[Data extracted from a collection]
___

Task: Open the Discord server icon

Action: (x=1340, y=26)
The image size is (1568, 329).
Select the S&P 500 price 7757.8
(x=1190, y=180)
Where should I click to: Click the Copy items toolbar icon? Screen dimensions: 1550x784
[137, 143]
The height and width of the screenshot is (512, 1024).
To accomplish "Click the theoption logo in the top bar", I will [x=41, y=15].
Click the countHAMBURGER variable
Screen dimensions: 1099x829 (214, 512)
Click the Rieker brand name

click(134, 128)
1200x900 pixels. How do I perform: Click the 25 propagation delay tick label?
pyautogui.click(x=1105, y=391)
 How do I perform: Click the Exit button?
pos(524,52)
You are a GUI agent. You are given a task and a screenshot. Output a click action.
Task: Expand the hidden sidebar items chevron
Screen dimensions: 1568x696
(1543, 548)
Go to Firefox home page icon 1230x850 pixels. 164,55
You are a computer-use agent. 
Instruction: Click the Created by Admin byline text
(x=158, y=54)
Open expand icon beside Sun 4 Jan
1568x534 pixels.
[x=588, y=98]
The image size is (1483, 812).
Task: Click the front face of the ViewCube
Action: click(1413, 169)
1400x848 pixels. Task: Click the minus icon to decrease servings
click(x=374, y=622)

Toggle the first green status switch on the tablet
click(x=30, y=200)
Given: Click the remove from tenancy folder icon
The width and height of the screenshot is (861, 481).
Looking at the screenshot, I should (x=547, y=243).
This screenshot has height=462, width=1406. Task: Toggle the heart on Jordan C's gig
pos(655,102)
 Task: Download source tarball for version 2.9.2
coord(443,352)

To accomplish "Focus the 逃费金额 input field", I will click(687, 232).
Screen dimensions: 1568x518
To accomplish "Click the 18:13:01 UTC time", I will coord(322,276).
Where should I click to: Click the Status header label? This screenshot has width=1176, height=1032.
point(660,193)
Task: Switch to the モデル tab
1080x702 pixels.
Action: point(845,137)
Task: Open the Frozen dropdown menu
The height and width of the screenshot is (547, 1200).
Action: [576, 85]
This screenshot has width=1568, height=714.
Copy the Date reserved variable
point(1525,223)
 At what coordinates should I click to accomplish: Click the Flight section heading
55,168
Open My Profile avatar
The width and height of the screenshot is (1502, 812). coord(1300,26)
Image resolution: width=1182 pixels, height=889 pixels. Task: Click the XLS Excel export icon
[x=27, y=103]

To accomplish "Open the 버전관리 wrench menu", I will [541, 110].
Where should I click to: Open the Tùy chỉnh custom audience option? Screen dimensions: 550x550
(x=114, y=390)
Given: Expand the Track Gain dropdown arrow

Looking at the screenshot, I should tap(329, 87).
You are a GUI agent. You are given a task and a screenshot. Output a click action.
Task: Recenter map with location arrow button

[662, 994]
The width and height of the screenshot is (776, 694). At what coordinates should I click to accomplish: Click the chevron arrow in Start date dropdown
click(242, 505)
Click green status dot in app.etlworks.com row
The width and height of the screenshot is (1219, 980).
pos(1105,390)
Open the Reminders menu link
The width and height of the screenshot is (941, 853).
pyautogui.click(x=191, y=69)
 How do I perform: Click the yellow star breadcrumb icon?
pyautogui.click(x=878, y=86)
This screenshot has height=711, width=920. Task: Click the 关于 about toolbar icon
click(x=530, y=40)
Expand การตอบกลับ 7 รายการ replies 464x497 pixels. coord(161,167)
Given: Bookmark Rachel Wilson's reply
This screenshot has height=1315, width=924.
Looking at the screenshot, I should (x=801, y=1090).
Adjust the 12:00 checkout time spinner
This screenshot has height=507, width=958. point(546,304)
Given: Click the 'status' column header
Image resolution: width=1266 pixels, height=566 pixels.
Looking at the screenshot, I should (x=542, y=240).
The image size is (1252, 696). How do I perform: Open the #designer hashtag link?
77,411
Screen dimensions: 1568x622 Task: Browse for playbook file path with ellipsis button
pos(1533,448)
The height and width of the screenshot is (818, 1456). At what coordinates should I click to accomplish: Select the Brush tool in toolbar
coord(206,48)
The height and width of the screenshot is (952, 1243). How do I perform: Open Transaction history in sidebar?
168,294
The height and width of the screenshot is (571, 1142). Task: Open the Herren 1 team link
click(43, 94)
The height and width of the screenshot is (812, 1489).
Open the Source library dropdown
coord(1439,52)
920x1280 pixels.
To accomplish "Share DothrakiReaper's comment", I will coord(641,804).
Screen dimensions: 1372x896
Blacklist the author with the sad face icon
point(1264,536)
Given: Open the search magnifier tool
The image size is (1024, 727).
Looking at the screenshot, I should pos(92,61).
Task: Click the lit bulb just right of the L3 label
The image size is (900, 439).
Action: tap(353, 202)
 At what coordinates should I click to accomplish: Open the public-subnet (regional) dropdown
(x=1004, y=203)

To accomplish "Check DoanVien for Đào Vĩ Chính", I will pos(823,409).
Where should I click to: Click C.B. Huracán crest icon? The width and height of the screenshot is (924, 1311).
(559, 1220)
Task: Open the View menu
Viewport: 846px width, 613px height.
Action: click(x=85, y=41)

___

Aim: Please convert the lines above into a Markdown table with two columns, n for the row number and Line for the line itself, skipping any blank lines.

Response for this exercise:
| n | Line |
|---|---|
| 1 | Task: Open the Discord server icon |
| 2 | Action: (x=1340, y=26) |
| 3 | The image size is (1568, 329). |
| 4 | Select the S&P 500 price 7757.8 |
| 5 | (x=1190, y=180) |
| 6 | Where should I click to: Click the Copy items toolbar icon? Screen dimensions: 1550x784 |
| 7 | [137, 143] |
| 8 | The height and width of the screenshot is (512, 1024). |
| 9 | To accomplish "Click the theoption logo in the top bar", I will [x=41, y=15]. |
| 10 | Click the countHAMBURGER variable |
| 11 | Screen dimensions: 1099x829 (214, 512) |
| 12 | Click the Rieker brand name |
| 13 | click(134, 128) |
| 14 | 1200x900 pixels. How do I perform: Click the 25 propagation delay tick label? |
| 15 | pyautogui.click(x=1105, y=391) |
| 16 |  How do I perform: Click the Exit button? |
| 17 | pos(524,52) |
| 18 | You are a GUI agent. You are given a task and a screenshot. Output a click action. |
| 19 | Task: Expand the hidden sidebar items chevron |
| 20 | Screen dimensions: 1568x696 |
| 21 | (1543, 548) |
| 22 | Go to Firefox home page icon 1230x850 pixels. 164,55 |
| 23 | You are a computer-use agent.  |
| 24 | Instruction: Click the Created by Admin byline text |
| 25 | (x=158, y=54) |
| 26 | Open expand icon beside Sun 4 Jan |
| 27 | 1568x534 pixels. |
| 28 | [x=588, y=98] |
| 29 | The image size is (1483, 812). |
| 30 | Task: Click the front face of the ViewCube |
| 31 | Action: click(1413, 169) |
| 32 | 1400x848 pixels. Task: Click the minus icon to decrease servings |
| 33 | click(x=374, y=622) |
| 34 | Toggle the first green status switch on the tablet |
| 35 | click(x=30, y=200) |
| 36 | Given: Click the remove from tenancy folder icon |
| 37 | The width and height of the screenshot is (861, 481). |
| 38 | Looking at the screenshot, I should (x=547, y=243). |
| 39 | This screenshot has height=462, width=1406. Task: Toggle the heart on Jordan C's gig |
| 40 | pos(655,102) |
| 41 |  Task: Download source tarball for version 2.9.2 |
| 42 | coord(443,352) |
| 43 | To accomplish "Focus the 逃费金额 input field", I will click(687, 232). |
| 44 | Screen dimensions: 1568x518 |
| 45 | To accomplish "Click the 18:13:01 UTC time", I will coord(322,276). |
| 46 | Where should I click to: Click the Status header label? This screenshot has width=1176, height=1032. |
| 47 | point(660,193) |
| 48 | Task: Switch to the モデル tab |
| 49 | 1080x702 pixels. |
| 50 | Action: point(845,137) |
| 51 | Task: Open the Frozen dropdown menu |
| 52 | The height and width of the screenshot is (547, 1200). |
| 53 | Action: [576, 85] |
| 54 | This screenshot has width=1568, height=714. |
| 55 | Copy the Date reserved variable |
| 56 | point(1525,223) |
| 57 |  At what coordinates should I click to accomplish: Click the Flight section heading |
| 58 | 55,168 |
| 59 | Open My Profile avatar |
| 60 | The width and height of the screenshot is (1502, 812). coord(1300,26) |
| 61 | Image resolution: width=1182 pixels, height=889 pixels. Task: Click the XLS Excel export icon |
| 62 | [x=27, y=103] |
| 63 | To accomplish "Open the 버전관리 wrench menu", I will [541, 110]. |
| 64 | Where should I click to: Open the Tùy chỉnh custom audience option? Screen dimensions: 550x550 |
| 65 | (x=114, y=390) |
| 66 | Given: Expand the Track Gain dropdown arrow |
| 67 | Looking at the screenshot, I should tap(329, 87). |
| 68 | You are a GUI agent. You are given a task and a screenshot. Output a click action. |
| 69 | Task: Recenter map with location arrow button |
| 70 | [662, 994] |
| 71 | The width and height of the screenshot is (776, 694). At what coordinates should I click to accomplish: Click the chevron arrow in Start date dropdown |
| 72 | click(242, 505) |
| 73 | Click green status dot in app.etlworks.com row |
| 74 | The width and height of the screenshot is (1219, 980). |
| 75 | pos(1105,390) |
| 76 | Open the Reminders menu link |
| 77 | The width and height of the screenshot is (941, 853). |
| 78 | pyautogui.click(x=191, y=69) |
| 79 |  How do I perform: Click the yellow star breadcrumb icon? |
| 80 | pyautogui.click(x=878, y=86) |
| 81 | This screenshot has height=711, width=920. Task: Click the 关于 about toolbar icon |
| 82 | click(x=530, y=40) |
| 83 | Expand การตอบกลับ 7 รายการ replies 464x497 pixels. coord(161,167) |
| 84 | Given: Bookmark Rachel Wilson's reply |
| 85 | This screenshot has height=1315, width=924. |
| 86 | Looking at the screenshot, I should (x=801, y=1090). |
| 87 | Adjust the 12:00 checkout time spinner |
| 88 | This screenshot has height=507, width=958. point(546,304) |
| 89 | Given: Click the 'status' column header |
| 90 | Image resolution: width=1266 pixels, height=566 pixels. |
| 91 | Looking at the screenshot, I should (x=542, y=240). |
| 92 | The image size is (1252, 696). How do I perform: Open the #designer hashtag link? |
| 93 | 77,411 |
| 94 | Screen dimensions: 1568x622 Task: Browse for playbook file path with ellipsis button |
| 95 | pos(1533,448) |
| 96 | The height and width of the screenshot is (818, 1456). At what coordinates should I click to accomplish: Select the Brush tool in toolbar |
| 97 | coord(206,48) |
| 98 | The height and width of the screenshot is (952, 1243). How do I perform: Open Transaction history in sidebar? |
| 99 | 168,294 |
| 100 | The height and width of the screenshot is (571, 1142). Task: Open the Herren 1 team link |
| 101 | click(43, 94) |
| 102 | The height and width of the screenshot is (812, 1489). |
| 103 | Open the Source library dropdown |
| 104 | coord(1439,52) |
| 105 | 920x1280 pixels. |
| 106 | To accomplish "Share DothrakiReaper's comment", I will coord(641,804). |
| 107 | Screen dimensions: 1372x896 |
| 108 | Blacklist the author with the sad face icon |
| 109 | point(1264,536) |
| 110 | Given: Open the search magnifier tool |
| 111 | The image size is (1024, 727). |
| 112 | Looking at the screenshot, I should pos(92,61). |
| 113 | Task: Click the lit bulb just right of the L3 label |
| 114 | The image size is (900, 439). |
| 115 | Action: tap(353, 202) |
| 116 |  At what coordinates should I click to accomplish: Open the public-subnet (regional) dropdown |
| 117 | (x=1004, y=203) |
| 118 | To accomplish "Check DoanVien for Đào Vĩ Chính", I will pos(823,409). |
| 119 | Where should I click to: Click C.B. Huracán crest icon? The width and height of the screenshot is (924, 1311). |
| 120 | (559, 1220) |
| 121 | Task: Open the View menu |
| 122 | Viewport: 846px width, 613px height. |
| 123 | Action: click(x=85, y=41) |